→ Given records:

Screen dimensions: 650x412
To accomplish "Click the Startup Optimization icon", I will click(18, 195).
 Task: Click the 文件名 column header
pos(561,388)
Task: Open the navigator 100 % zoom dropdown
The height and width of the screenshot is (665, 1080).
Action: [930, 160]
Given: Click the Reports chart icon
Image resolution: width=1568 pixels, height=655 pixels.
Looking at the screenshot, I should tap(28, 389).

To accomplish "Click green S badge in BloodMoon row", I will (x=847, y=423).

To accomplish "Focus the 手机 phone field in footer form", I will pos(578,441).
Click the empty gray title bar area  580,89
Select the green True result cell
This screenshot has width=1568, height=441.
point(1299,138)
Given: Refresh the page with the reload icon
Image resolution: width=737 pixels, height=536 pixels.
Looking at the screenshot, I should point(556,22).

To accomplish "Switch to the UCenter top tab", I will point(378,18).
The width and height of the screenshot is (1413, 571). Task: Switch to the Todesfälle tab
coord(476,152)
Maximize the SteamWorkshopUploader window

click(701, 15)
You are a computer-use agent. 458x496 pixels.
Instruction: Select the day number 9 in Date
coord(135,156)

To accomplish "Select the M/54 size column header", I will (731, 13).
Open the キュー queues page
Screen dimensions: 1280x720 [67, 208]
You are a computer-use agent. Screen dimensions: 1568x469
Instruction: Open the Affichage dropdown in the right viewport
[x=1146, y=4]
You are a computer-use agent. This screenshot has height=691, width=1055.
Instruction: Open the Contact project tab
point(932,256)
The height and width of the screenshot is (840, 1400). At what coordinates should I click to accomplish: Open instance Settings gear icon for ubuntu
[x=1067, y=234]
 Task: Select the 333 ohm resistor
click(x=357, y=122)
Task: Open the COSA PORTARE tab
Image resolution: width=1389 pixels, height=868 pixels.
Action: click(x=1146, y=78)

→ What is required: Copy each line above holding "computer".

→ Written response:
You are a computer-use agent. 458x496 pixels.
You are a computer-use agent. Screen dimensions: 1568x469
You are a computer-use agent. This screenshot has height=691, width=1055.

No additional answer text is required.